The Oxford School of Architecture was founded in 1927. Forming part of the Oxford City Technical School, this became the Oxford College of Technology in 1956, the Oxford Polytechnic in 1970 and Oxford Brookes University in 1992. Now called the School of Architecture in the Faculty of Technology, Design & the Environment, it is one of the largest architecture schools in the UK, with around 300 students and 70 staff. The school has become one of the most competitive architecture schools, ranking in the top 50 Architecture schools in the world in the 2015 QS World University Rankings.

History
The school was formed in 1927 when a small group of enthusiastic young architects decided that Oxford needed a school of architecture. They formed the club to promote this and asked the University of Oxford to start the school. This was declined as no funds were available. This was the time of the General Strike of 1926. So they approached the new principal of the then School of Technology, Arts and Sciences, John Henry Brookes, who agreed to found the school, named the Oxford School of Architecture. There were three students, two women and one man. One woman left after the first year to get married, but the school grew to one of the largest in the country. The department also have a society called the Doric Club founded the same year as the school itself in 1927.

The school
According to the Royal Institute of British Architects, the department is 'a thriving school, attracting high-quality students and offering innovative and diverse programmes which benefit directly from its associated research institutes/centres'.

The school operates mostly open plan studio spaces, with students from all years sharing working space. A digital studio was designed by Niall McLaughlin Architects and new studio space provided subsequently followed a similar design. The School of Architecture building was refurbished and extended by Winchester-based firm; Design Engine Architects with the scheme completing in 2012.
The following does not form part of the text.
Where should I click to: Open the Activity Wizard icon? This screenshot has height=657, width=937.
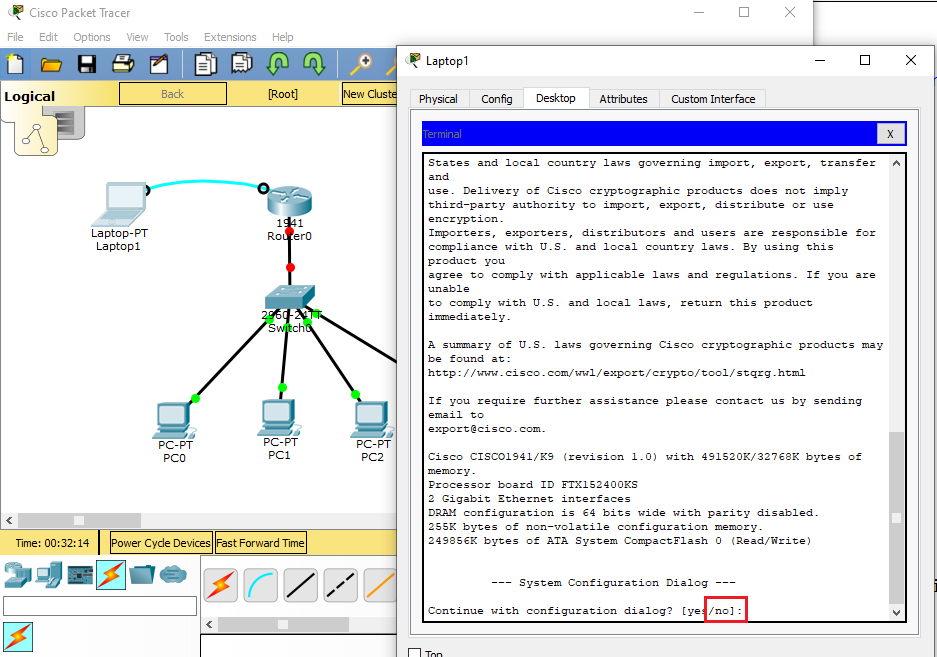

The school's courses are validated by the Royal Institute of British Architects.

Specialist study
Centre for Development and Emergency Practice.
CENDEP was awarded the Queen's Anniversary Prize and is well known for its programme for humanitarian practitioners, some of which are delivered in cooperation with UNITAR. CENDEP provides an academic setting for the study of cities, humanitarianism and refugees. Singer and activist Annie Lennox is patron of the Master's Course in Development and Emergency Practice.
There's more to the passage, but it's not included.